Secretary Pierce was smiling at his desk when Daisy arrived, and motioned for the girl to sit. "Try a cannoli," he offered her, holding out a tray of the desserts. Daisy shook her head, confused, but suspecting that those charged with high-treason aren't usually given dessert first. Then again, this was S.H.I.E.L.D. For all Daisy knew the treats were actually laced with truth serum or something. (Fitz had once told her that Jemma was working on something like that. Daisy wouldn't have been surprised if her friend had succeeded in the years since.)

"You know I wasn't aware that you had designed our current security system until yesterday," Pierce finally admitted, after drawing out the silence by eating a cannoli. "But after I saw what you did with Miss Carter's file I did some research. That's quite impressive you know."

Perhaps her father had never been big on manners, but the nuns of St. Agnes were. "Thank you."
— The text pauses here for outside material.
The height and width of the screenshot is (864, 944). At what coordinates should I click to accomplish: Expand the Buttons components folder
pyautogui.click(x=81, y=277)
"You know Daisy, I wasn't perfectly honest when we first met," he admitted, lifting his eyes up towards her slightly to make him look extra mysterious. And yet, as ridiculous as it sounds, it worked. Daisy found herself hanging onto his every word. "See I'd heard a bit about you, but I really wanted you to move to D.C. because I think you and I share a vision. We can both see what no one else around here does."

Daisy had met supervillains before, and so she was hesitant in her response, "What is this we see?"

"That S.H.I.E.L.D isn't perfect." Okay, Daisy could agree with that. This was, after all, the organization that agreed to send an eighteen-year-old girl on the run for days as a training exercise. "That perhaps there are games Fury is playing that we don't know all the rules of. You like to know the rules, or you wouldn't have cared why there was a S.H.I.E.L.D agent living across from Captain Rodgers."

Daisy was well, well aware of Fury's games. She'd been manipulated into meeting all the Avengers, and in the end she'd probably be what stopped them from fighting each other in a civil war. Fury loved games, and saw everyone as pieces. Daisy saw them as people, people who often didn't realize they weren't making up the rules. "I think that S.H.I.E.L.D needs to be more transparent, especially with its own agents. Within limits of course, like we shouldn't let the Rising Tide have free reign of our servers."

"You're a smart girl," Pierce assured with a nod. "I think you'd be wise to accept that you're beyond security clearances and read up on what S.H.I.E.L.D's really up to. Things are going to start changing around here Daisy, two years from now and you might just find yourself on the top should you have the courage to really get an understanding of all of S.H.I.E.L.D. You understand?"

Daisy did. Daisy certainly understood. She understood that the Secretary of the World Security Council just gave her permission to read any and all S.H.I.E.L.D files, so that she'd be ready for her chance, the chance that was right around the corner. She understood that he was doing this for her, because in his mind they were alike. And most importantly, Daisy understood that he was someone who believed in her fully, and didn't want to hold her back for safety's sake. She understood that that was exactly what she needed.

"Thank you Secretary Pierce. I understand completely."

"That's my girl, now get back to work. And tell that boyfriend of yours I'm a huge fan of the way he destroyed Hydra so completely," Pierce replied, standing to open the door. "I'll see you soon Daisy, and we can discuss what you've done."

Daisy nodded, and returned to her pitiful work with a feeling of elation. She'd been right about the answers being at the Triskelion. Finally she was going to make a difference. Finally she was going to get her chance to be the hero. And all she had to do was read.

"Hey, I was wondering if you wanted to go see a movie tonight," Steve asked her a few hours later. "I still can't get over them being in color."

And so that's how Daisy's life became what it was for the next month. By day she worked for S.H.I.E.L.D, during the evenings she fell for Steve, and at night she combed through the files of S.H.I.E.L.D, learning everything she possibly could, and more than she ever imagined.